どうだろう……。孤独がテーマとは言いたくない。孤独がテーマというよりは、「清水翔太流、孤独への抗い方」みたいな。孤独がテーマだとチープですね、ベタすぎて。それよりは孤独に抗う姿とか……。

──孤独との付き合い方とか。孤独を取り巻く感情ということですかね。

そういう感じです。僕ね、1人でいるときにすべての症状が重くなるんですよ。不眠症もそうだし、ネガティブな感情も強まる。だからすごく人を必要としている。「Insomnia」でも「一人じゃ生きれない」と歌ってるし、すごく人を必要としている。なのに、そうやって自己中心的にしか生きられないっていうことを最後のオチに持ってきたかったんです。だからアーティストって悲しいよね?みたいな(笑)。

──今回のアルバムが10作目ということは意識していなかったそうですが、今年2月でデビュー15周年を迎えました。
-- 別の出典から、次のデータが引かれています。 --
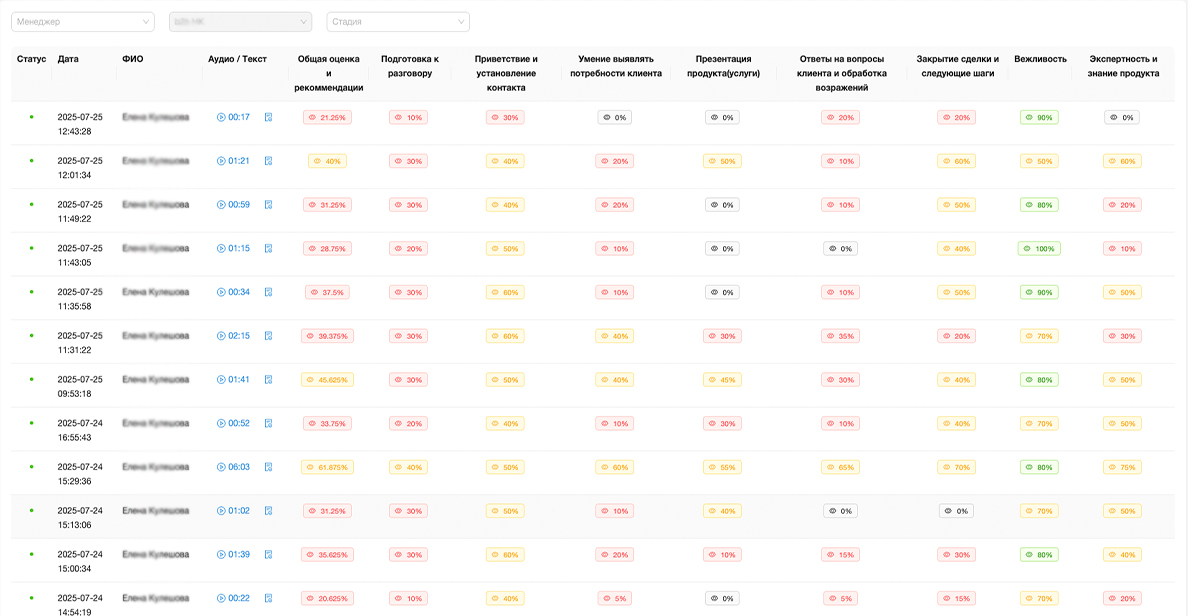The height and width of the screenshot is (616, 1188).
Task: Open the 100% Вежливость score badge
Action: click(x=1039, y=249)
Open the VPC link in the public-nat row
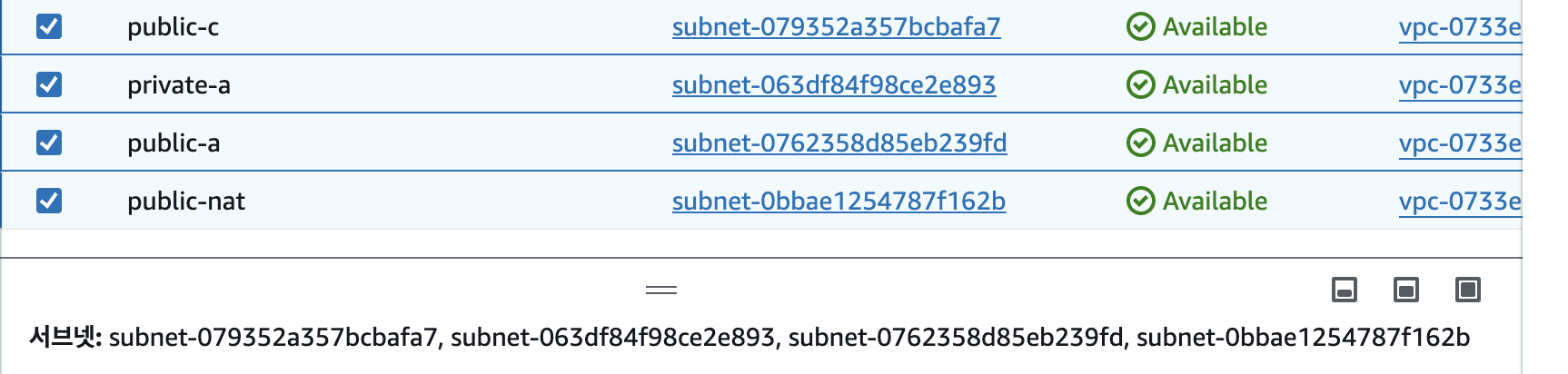 1460,202
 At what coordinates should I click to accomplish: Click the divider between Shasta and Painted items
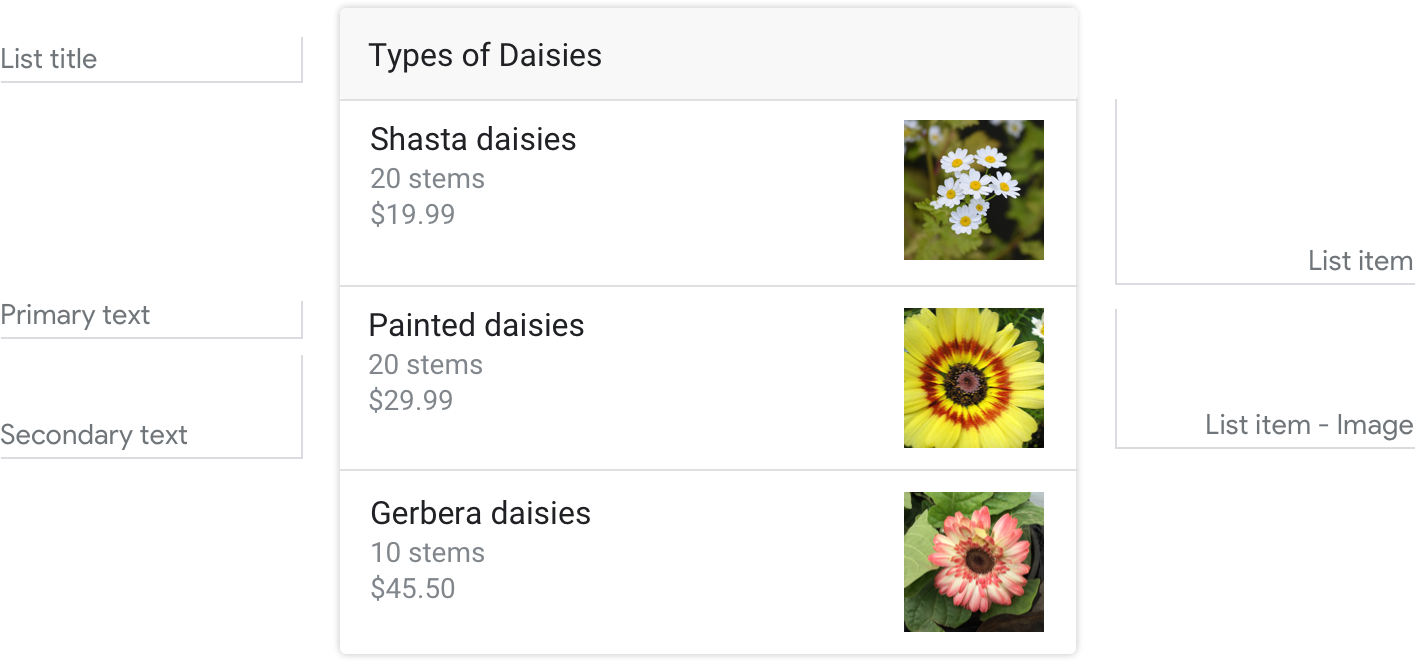[708, 286]
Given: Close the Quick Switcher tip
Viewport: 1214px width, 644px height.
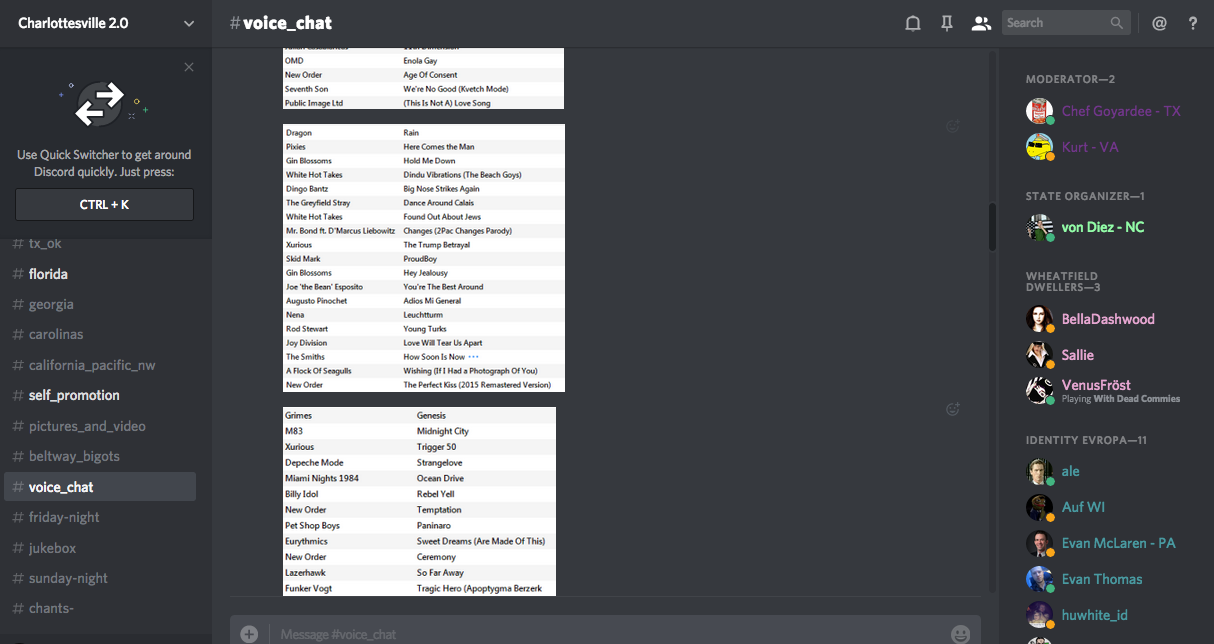Looking at the screenshot, I should tap(189, 67).
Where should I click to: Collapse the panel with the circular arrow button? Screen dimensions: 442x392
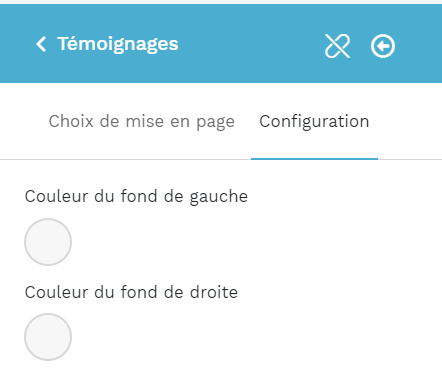(383, 46)
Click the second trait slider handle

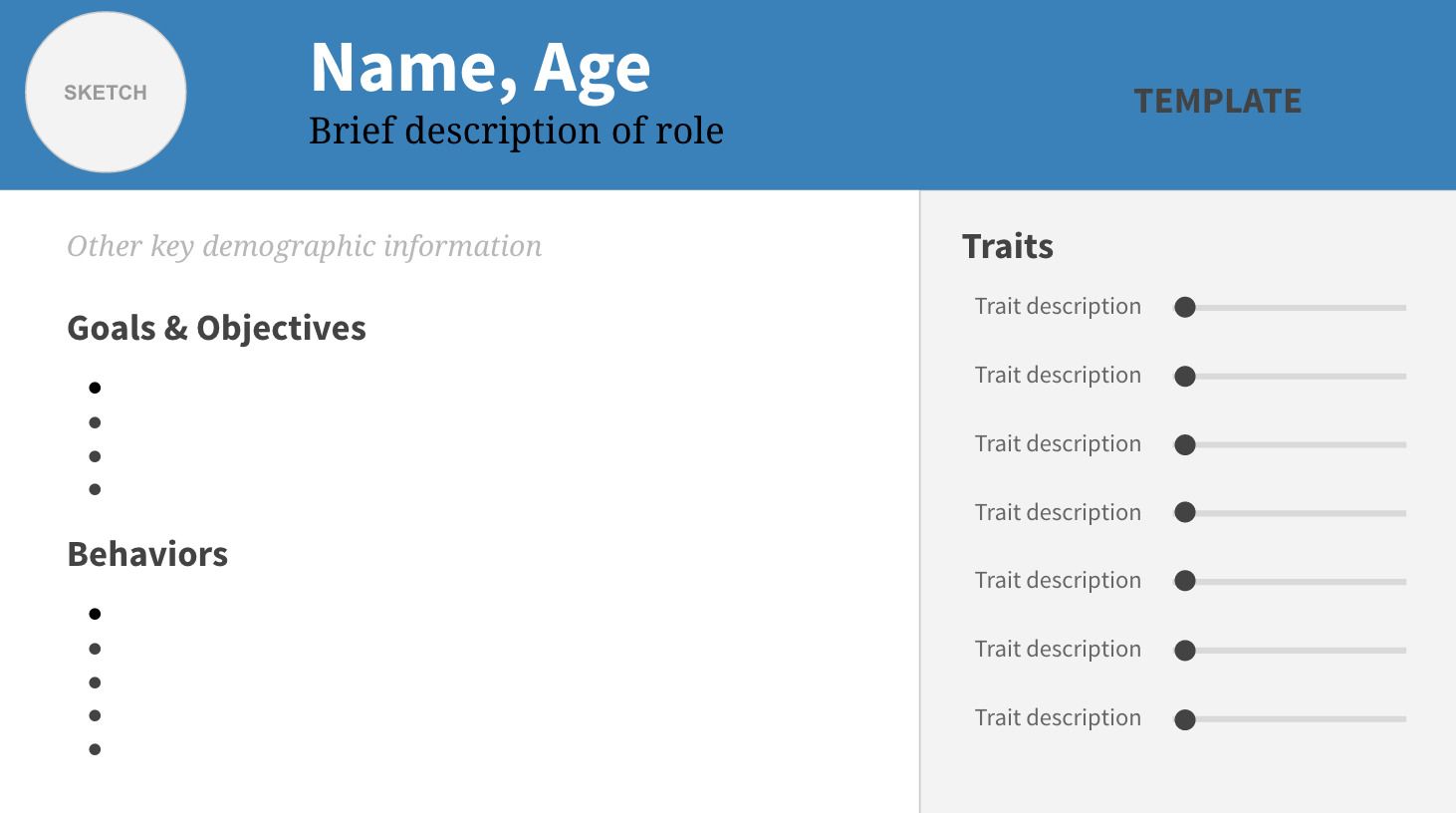click(1184, 376)
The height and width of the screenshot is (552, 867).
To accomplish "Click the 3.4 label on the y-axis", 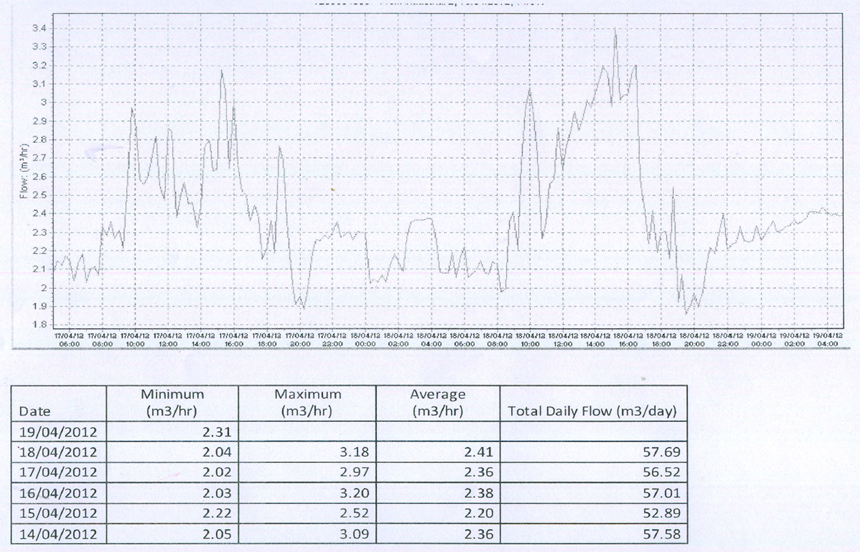I will pos(39,28).
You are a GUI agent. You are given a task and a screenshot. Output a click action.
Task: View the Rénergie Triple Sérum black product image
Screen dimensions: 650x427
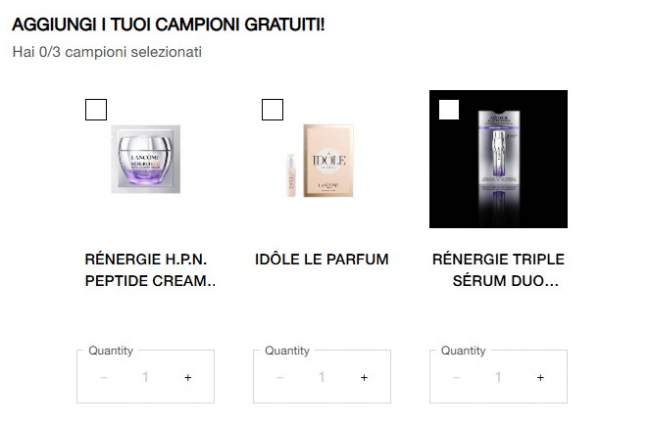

それについても特に何も思わないです。長く支えてくれたファンをはじめ、いろんなものに感謝の思いはありますけど、とにかく今回はアルバムの完成度に自信があって。リリース前に、ここまで「いいものが作れたな」と思えたのはたぶん初めて。そういう作品を15周年の10枚目のタイミングで作れたことがとにかくうれしいんですよね。

清水翔太

ライブ情報

SHOTA SHIMIZU LIVE TOUR 2023 "Insomnia" supported by Taica

  • 2023年6月30日(金)千葉県 市原市市民会館 大ホール ※公開ゲネプロ
  • 2023年7月7日(金)神奈川県 神奈川県民ホール 大ホール
  • 2023年7月15日(土)静岡県 静岡市民文化会館 大ホール 大ホール
  • 2023年7月28日(金)大阪府 フェスティバルホール
  • 2023年7月29日(土)大阪府 フェスティバルホール
  • 2023年8月6日(日)石川県 本多の森ホール
  • 2023年8月9日(水)愛知県 日本特殊陶業市民会館 フォレストホール
  • 2023年8月27日(日)宮城県 仙台サンプラザホール
  • 2023年9月2日(土)兵庫県 神戸国際会館 こくさいホール
  • 2023年9月10日(日)福岡県 福岡サンパレス
  • 2023年9月11日(月)福岡県 福岡サンパレス

プロフィール

清水翔太(シミズショウタ)

1989年生まれ。作詞、作曲、アレンジまでを手がけるシンガーソングライター。地元大阪のスクールで学び、ソウルミュージックに魅せられたことをきっかけに、感情豊かな歌唱からラップまで幅広くこなすマルチな才能を発揮する。2008年にシングル「HOME」でデビュー。2016年にリリースした楽曲「My Boo」がサブスクリプションを中心に若年層にヒットを記録する。2019年には、V6のシングル「Super Powers / Right Now」に恋愛ソング「Right Now」を提供。2023年にデビュー15周年を迎え、10thアルバム「Insomnia」をリリースした。